In drawings, solid, dashed, dot-dotted and wavy lines of a certain thickness are used. In Fig. 3 shows the lines of the drawings. The thickness of these lines is conventionally designated by the letter b ы2 b/3, while the thickness of the main line

drawing b is taken in the range from 0.6 to 1.6 mm depending on the size of the image.

Explanatory inscriptions on the drawings are made in drawing font (GOST 3463-59). Sample of this font (size 7)

shown in Fig. 4 for uppercase (capital) and lowercase letters and numbers

Scales of drawings. Scale is the ratio of the size of the product in the drawing to its actual size. Large objects: flywheels, machine bodies, engine shafts, etc. cannot be depicted on a sheet of paper in full size, so they are drawn in a reduced form using a reduction scale. Many small parts, on the contrary, you have to draw in an enlarged size to get an image that is convenient for use. The scale of the drawings is established by the State All-Union Standard (GOST 3451-59) and is given below.

Magnification ratio: 1:1; 2:1; (2.5:1); 5:1; 10:1.

The scales indicated in brackets apply in exceptional cases.

The scales in the drawings are indicated as follows: Ml: 1; Ml: 2; M2: I, etc. The drawing of the product can be made on any scale, but the dimensions are those that the product has in kind.
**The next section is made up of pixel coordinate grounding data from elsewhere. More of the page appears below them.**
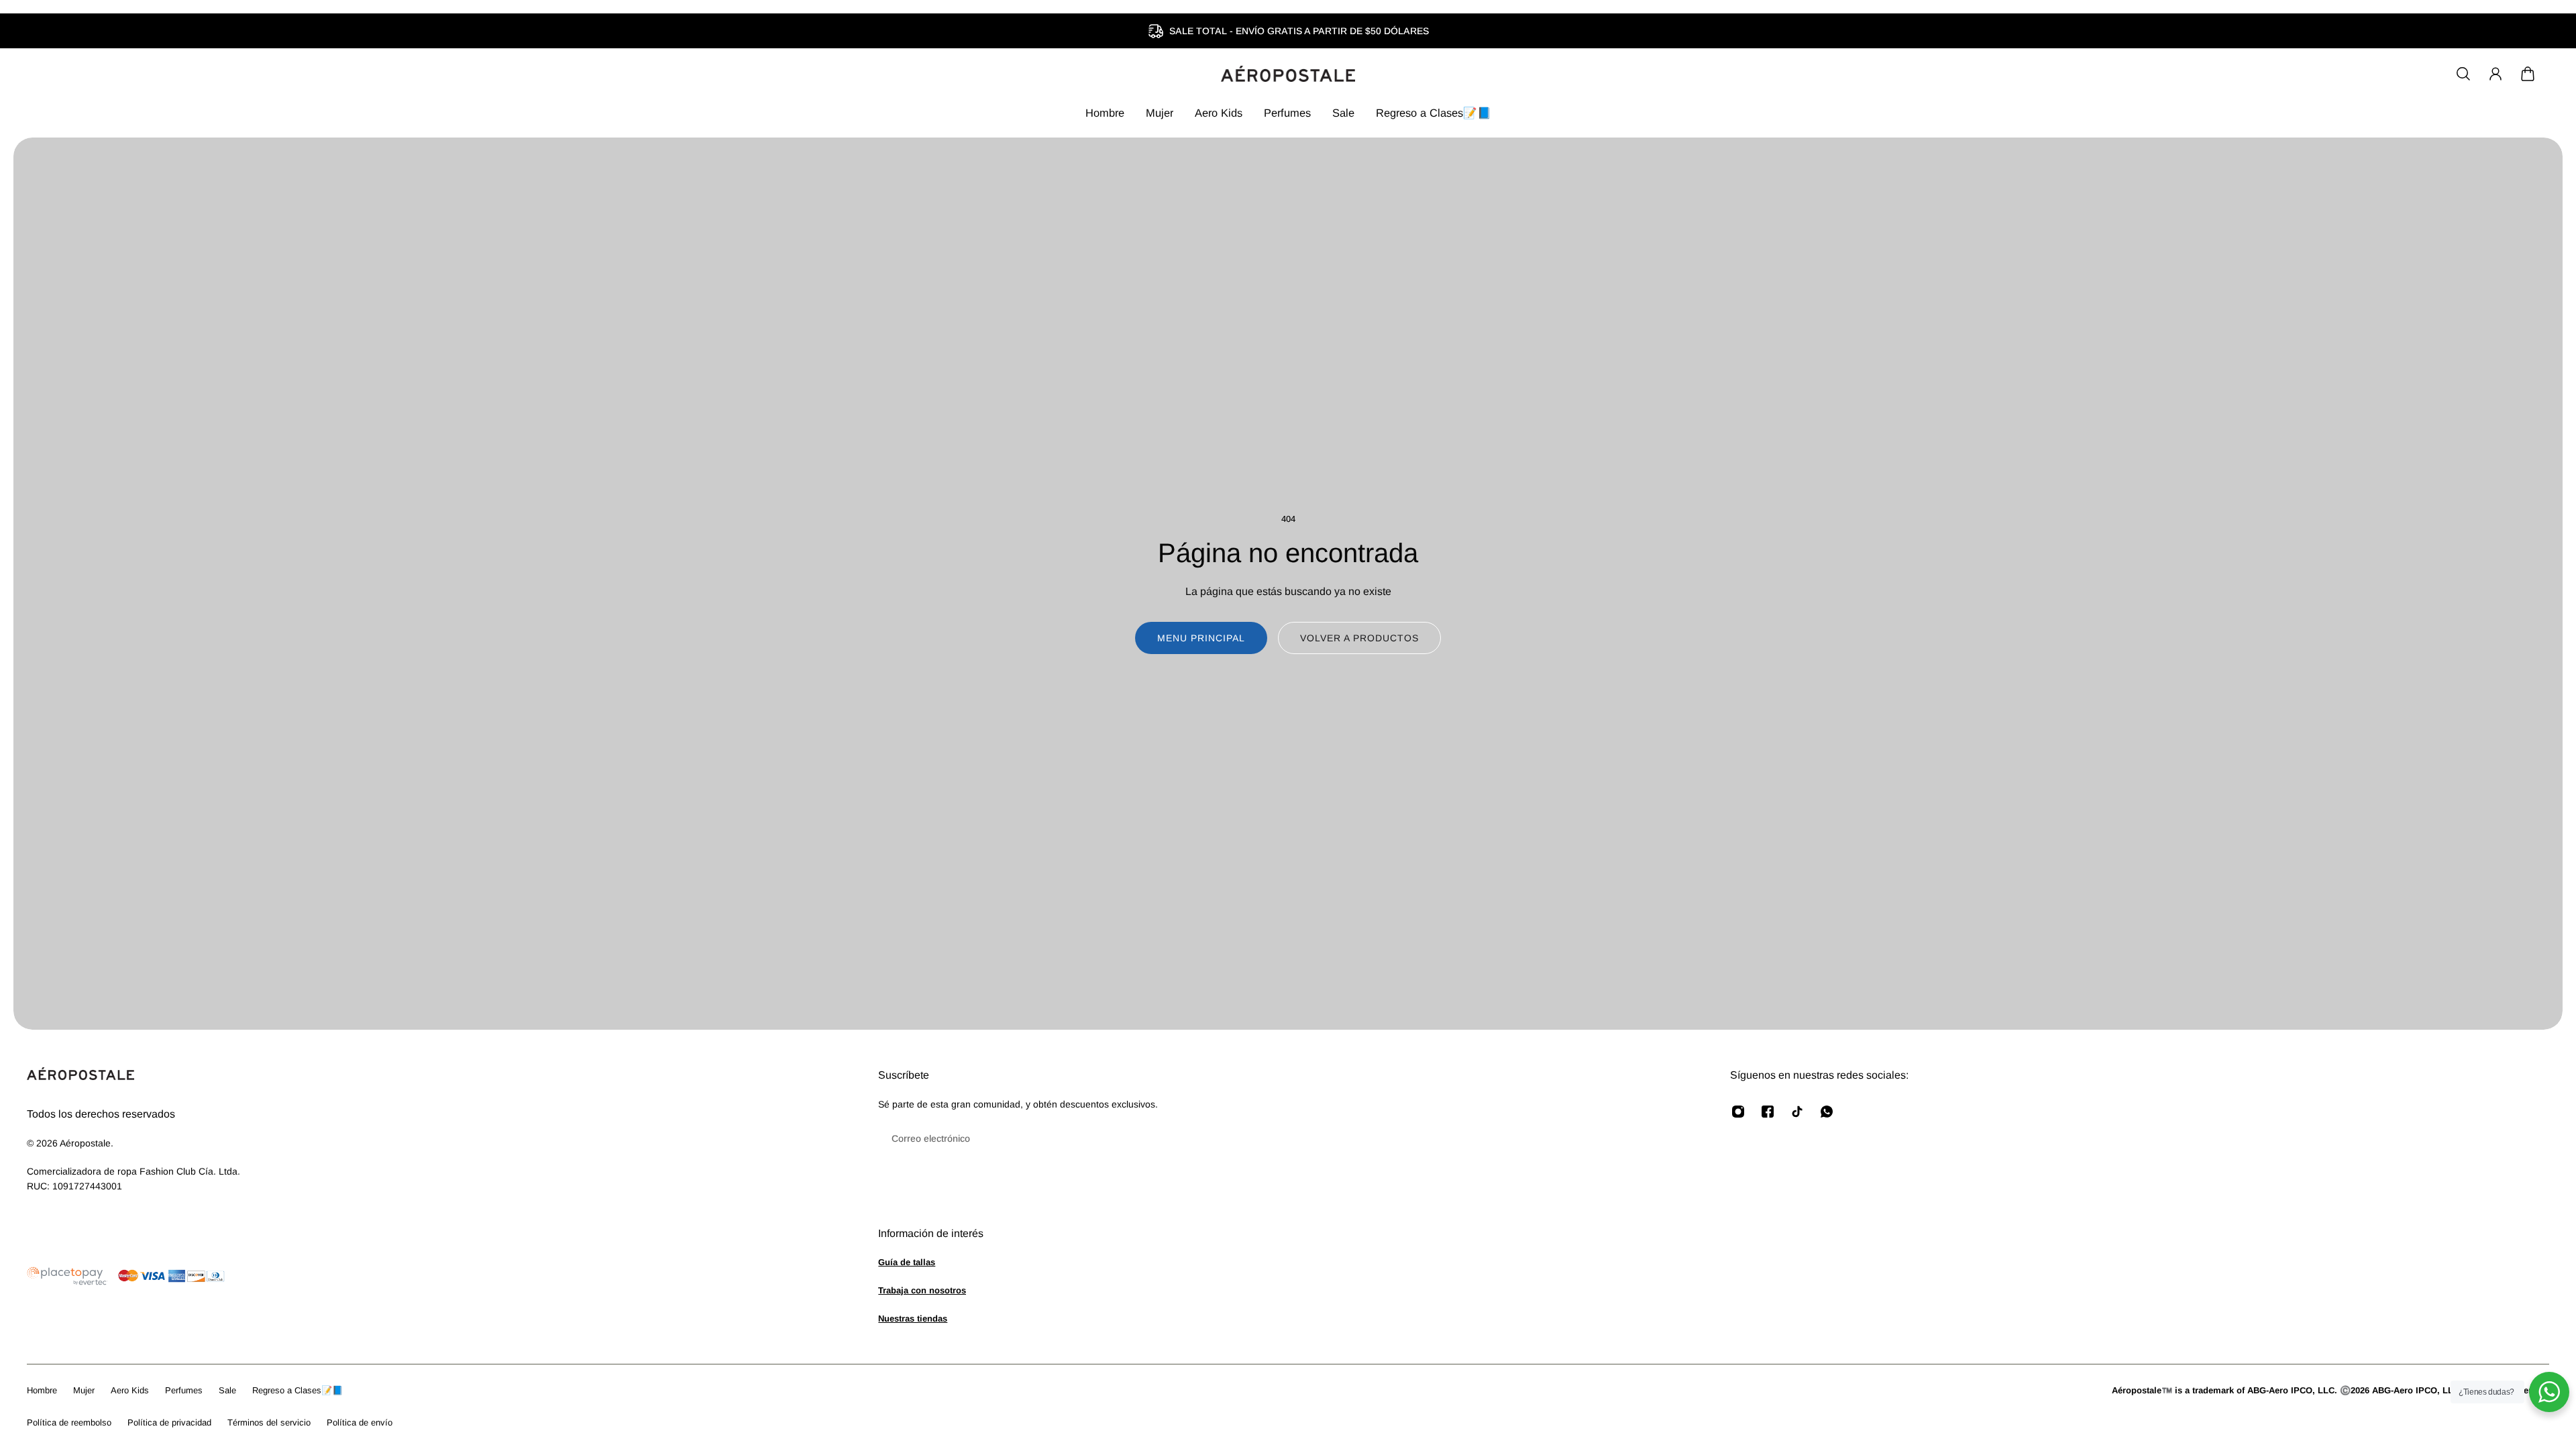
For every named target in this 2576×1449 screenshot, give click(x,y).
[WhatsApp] (1826, 1111)
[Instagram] (1738, 1111)
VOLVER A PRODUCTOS (1359, 638)
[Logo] (1288, 74)
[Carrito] (2528, 74)
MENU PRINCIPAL (1201, 638)
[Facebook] (1767, 1111)
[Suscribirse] (1679, 1138)
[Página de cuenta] (2495, 74)
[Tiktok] (1797, 1111)
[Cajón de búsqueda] (2463, 74)
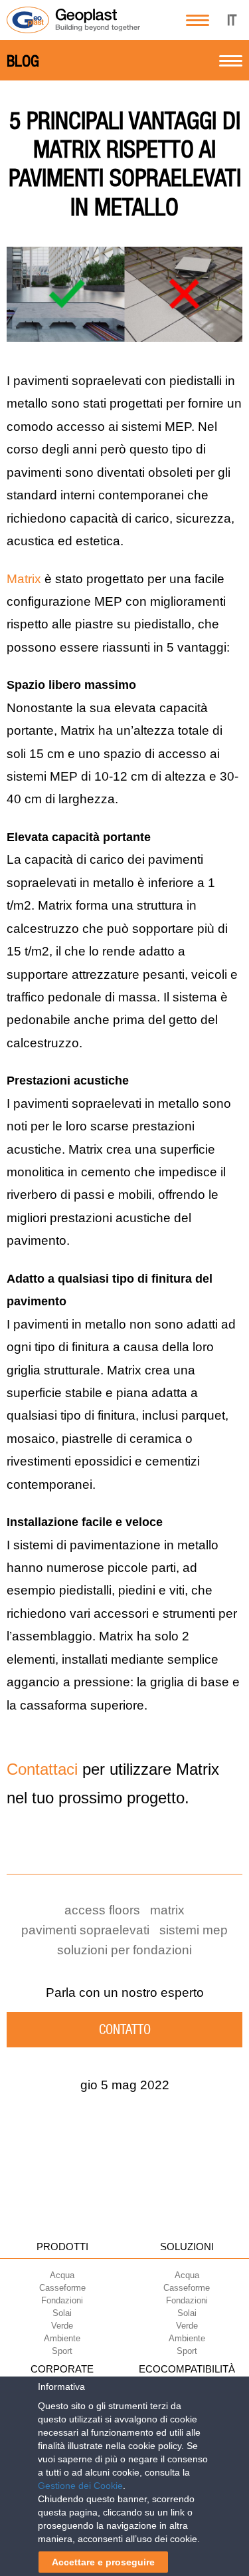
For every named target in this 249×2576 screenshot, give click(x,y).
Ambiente (62, 2338)
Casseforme (62, 2288)
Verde (62, 2326)
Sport (62, 2351)
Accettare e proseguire (103, 2562)
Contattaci (42, 1769)
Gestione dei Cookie (80, 2485)
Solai (62, 2313)
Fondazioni (62, 2300)
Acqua (62, 2275)
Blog (23, 61)
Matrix (24, 579)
Applying dimensions. An error in size leads to defects in production. Part dimensions after final processing indicated in the drawings in millimeters, with the exception of pipe and inch thread sizes, which are indicated in inches

max (1 inch equals 25.4 mm).

The word millimeter is not written on the drawing. Each size in the drawing is indicated only once and only in one view. Dimensional numbers are applied above the dimension line and, as an exception, in the gap in the dimension line (Fig. 5). Dimension lines are drawn both in views of the part (inside the outline) and outside the outline of the part. The arrows of dimension lines should rest with their tips on the contour lines or extension lines. If there is limited space for arrows, they can be replaced with dots or dashes (see Fig. 5). Radii of fillets and other rounded parts - 8

it is marked with the Latin letter R (Fig. 6). Diameter size indicate conventional sign 0> he explains that the part shown in the drawing has round shape. In Fig. 6 shown

(see Fig. 6). Details of a symmetrical shape can be depicted - not completely in the views, but a little more than half; in such cases, an arrow is placed on the dimension line at one end

(Fig. 7). When applying dimensions from the general base of a part, it is recommended to apply dimension lines as shown in Fig. 8.

The base is the original surface of the part, in relation to which all dimensions are oriented. IN practical work There are different conventions for applying dimensions; they must be studied in GOST 3458-59.

Limit deviations allowed in the manufacture and processing of parts. In mechanical engineering, very small deviations from specified dimensions are allowed to ensure the interchangeability of parts of the same name included in a mechanism or unit. To allow the shaft to rotate freely, there is a gap in the cylindrical bore of the bearing between the shaft and the bore in which the lubricant is placed. The gap between the parts is equal to fractions of a millimeter. The specified size in the drawing, around which the dimensions of the hole and shaft diameters fluctuate, is called nominal size. The upper and lower permissible deviations from the nominal size determine the tolerance for the manufacture of the part. Maximum deviations are indicated by a plus sign (+) or minus sign (-) and are written on the drawings following the size of the part in small numbers. For example, on the shaft, after the nominal size 20, it is written (Fig - 9)” this means

It is expected that all shafts with a diameter between 20.1 and 19.8 mm are suitable for use in machines. Maximum deviations equal to zero are not indicated on the drawings.